Adalah sebuah keniscayaan bahwa kurang layaknya tarif layanan kesehatan akan berdampak pada penurunan kualitas layanan. Hal ini berujung pada luaran kesehatanan yang lebih buruk dan menuntut sumber daya yang lebih banyak lagi, termasuk dalam hal pembiayaan.
Peraturan Presiden Nomor 82 Tahun 2018 tentang Jaminan Kesehatan sudah jelas mengungkapkan bahwa standar tarif ditinjau paling cepat setiap dua tahun sekali dengan memperhitungkan kecukupan iuran dan kesinambungan program. Penetapan standar tarif tersebut harus mempertimbangkan ketersediaan fasilitas kesehatan, indeks harga konsumen, dan indeks kemahalan daerah.
Penyesuaian tarif
Selama implementasi JKN dari awal tahun 2014, pemerintah sebenarnya sudah dua kali menyesuaikan tarif JKN. Penyesuaian pertama terjadi pada Agustus 2014 dengan Permenkes Nomor 59 Tahun 2014 yang merupakan penyesuaian pertama dari standar tarif awal JKN yang termuat dalam Permenkes Nomor 69 Tahun 2013. Perubahan kedua terjadi pada tahun 2016 dengan terbitnya Permenkes Nomor 52 Tahun 2016 tentang Standar Tarif Pelayanan Kesehatan dalam Penyelenggaraan Program Jaminan Kesehatan.
Beberapa penyesuaian tarif yang terjadi sebelumnya menjadi bukti komitmen awal dalam mengevaluasi dan melakukan penyesuaian, meskipun masih menyisakan keraguan terkait kelanjutannya karena sejak tahun 2016 sampai dengan saat ini belum ada lagi penyesuaian tarif.
Salah satu pertanyaan utama terkait mandeknya upaya penyesuaian tersebut adalah tentang belum adanya pedoman utama (masterplan) alur penyesuaian tarif JKN di Indonesia. Pedoman tersebut seharusnya menjadi acuan dan memuat prosedur dalam melakukan penyesuaian tarif secara periodik termasuk peran dan tanggung jawab setiap pihak yang terlibat sehingga bisa dijadikan sarana periksa akuntabilitas antarlembaga apabila terdapat pihak yang tidak menjalankan fungsinya dengan optimal.
Ada dua hal yang perlu menjadi dasar pertimbangan dalam alur penyesuaian tarif JKN. Pertama, terkait faktor ekonomi tentang bagaimana penyesuaian tarif mengakomodasi tingkat inflasi serta upaya efisiensi yang telah dilakukan sebelumnya.
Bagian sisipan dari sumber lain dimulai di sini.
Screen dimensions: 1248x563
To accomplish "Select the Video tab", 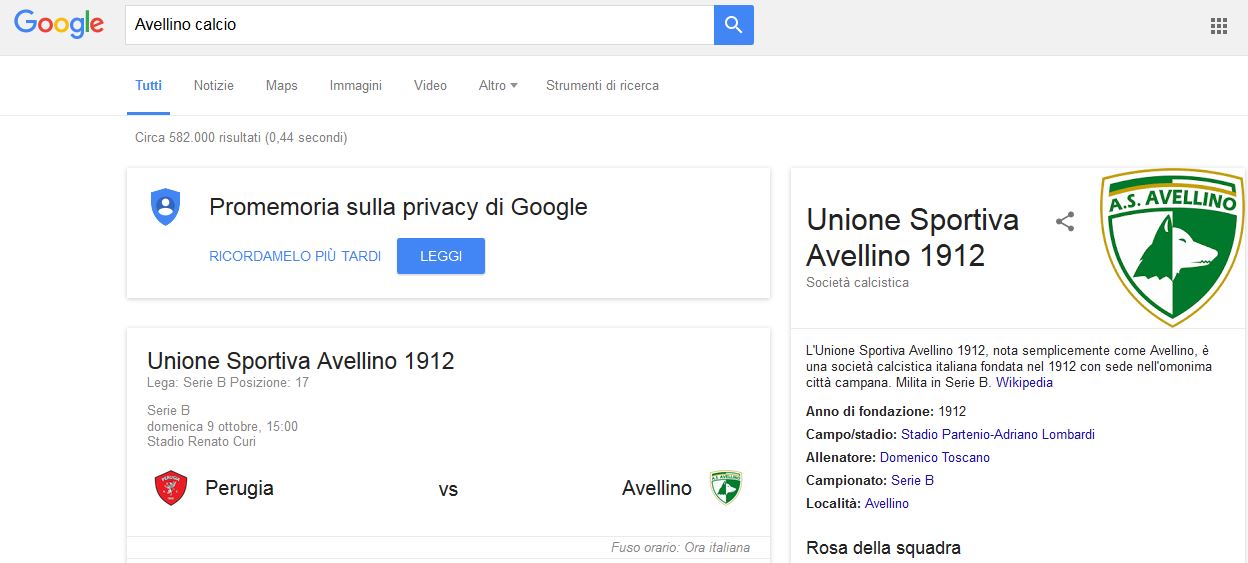I will click(x=430, y=86).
Kedua, pertimbangan terkait faktor layanan, yakni pola pemanfaatan layanan, tipe dan kepemilikan fasilitas kesehatan, serta kekhususan tarif pada layanan kesehatan tertentu terutama yang menjadi program nasional (sehingga selaras dengan upaya memenuhi target Tujuan Pembangunan Berkelanjutan/SDG’s di bidang kesehatan).
Hasil akhir dari penyesuaian tarif yang dihasilkan melalui alur yang jelas diharapkan mampu mengakomodasi perubahan harga akibat perubahan indikator makroekonomi, kesenjangan subsidi antara sektor publik-swasta, faktor daerah (indeks harga), serta spesialisasi layanan/jenis penyedia layanan. Perencanaan penyesuaian tarif tersebut selanjutnya digunakan untuk memperkirakan ruang fiskal yang perlu disiapkan termasuk bagaimana memitigasi rencana pendapatan sehingga jurang pendapatan dan belanja kesehatan JKN bisa lebih diminimalkan.
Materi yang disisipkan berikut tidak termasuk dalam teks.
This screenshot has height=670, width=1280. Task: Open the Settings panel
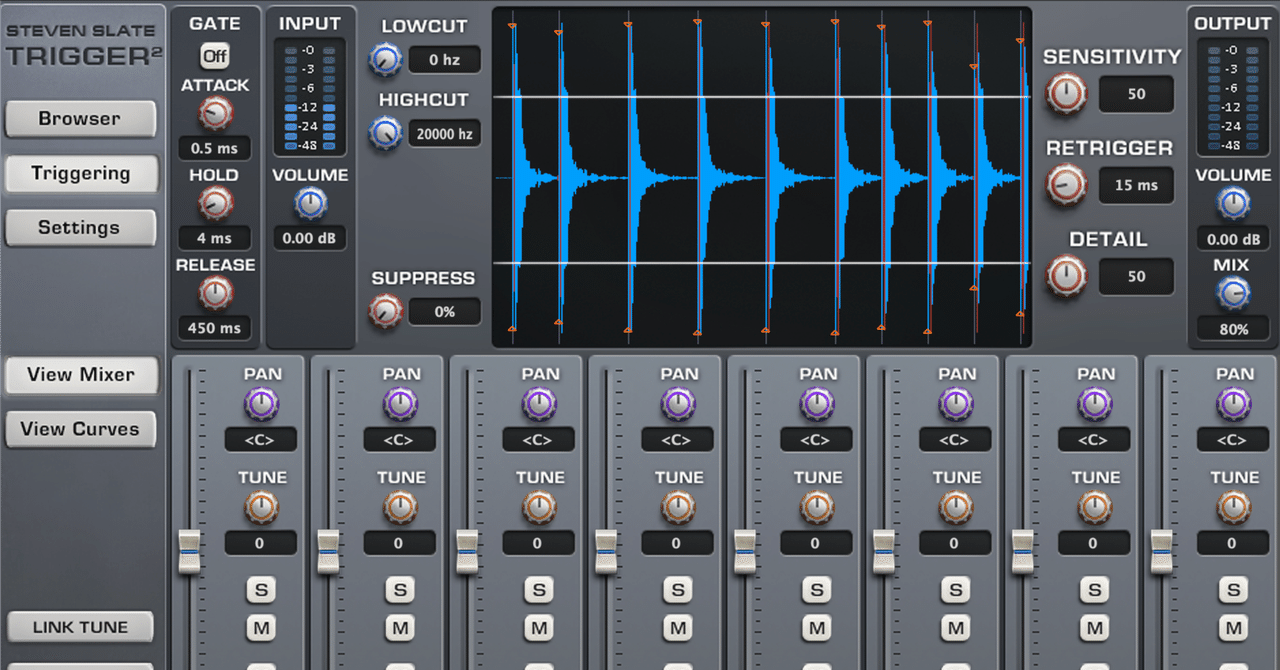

Cara terbaik dalam mengantisipasi ketidakpastian adalah dengan membuat perencanaan yang matang. Negeri kita tidak kekurangan ahli dalam melakukan kajian serta penyusunan pedoman tersebut, termasuk membantu merumuskan rekomendasi kebijakan.
Hal yang menjadi pertanyaan saat ini adalah, apakah hal tersebut sudah masuk dalam agenda utama? Semoga tulisan Hasbullah Thabrany berjudul Menggugat Komitmen soal JKN bersama dengan tulisan ini bisa menggugah nurani para pengambil keputusan, membangkitkan niat hakiki yang dikendalikan dengan kasih Ilahi membawa perubahan JKN ke arah yang lebih baik.